Monday, October 1, 2007

PUNCH BUG

     Judd invented "punch bug." That’s the first thing he’ll tell you about himself when you meet him. There’s a long, convoluted story about how he came up with the idea in the ‘70s when there was an abundance of VW’s on the road. He used to do it to have an excuse to punch the snot out of his sister on long car trips. That’s what he’ll tell you. But the whole "no punchbacks" thing wasn’t his. He'll make sure to make that perfectly clear. And he’ll give a really retarded reason why. It’s so retarded that I don’t even want to get into it. Just wait ‘til you meet him. You’ll wish you hadn’t.

     Oh, and "psyche" was his as well. You know when you offer somebody something, then pull it away and yell, "psyche?" His. The old "offer-the-hand-then-brush-your-hair-back-with-said-hand?" His. And I can’t forget the whole "kissing-the-windshield-when-you-zip-under-a-yellow-light" thing. That’s also his. He has a really laborious origin for how that came about.

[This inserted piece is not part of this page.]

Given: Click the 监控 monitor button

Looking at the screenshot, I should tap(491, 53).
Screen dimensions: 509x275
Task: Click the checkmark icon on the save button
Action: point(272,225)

     If he ever tells you one of these things, he’ll sure as hell tell you all of them. And that’s not even a quarter of the things he’ll lay claim to. You could have encyclopedic knowledge of these strange customs, documented, notarized papers with you. Doesn’t matter. He’ll find a way to make them his babies.

     And it’s not just these claims that wrinkle my ass. It’s the fact that he will go on for hours, even days, whining about how he’s owed something for coming up with this unimportant bullshit. He honestly believes that people should not only acknowledge his as the creator of this crap, but that they should pay him royalties every time they add "in bed" to a fortune cookie fortune or play table-top football with one of those triangular pieces of paper. Yes, these are also Judd’s.

     If we ever see him walking down the street or at some party, I’ll point him out. You can’t miss him. He’ll be the one wearing the beanie.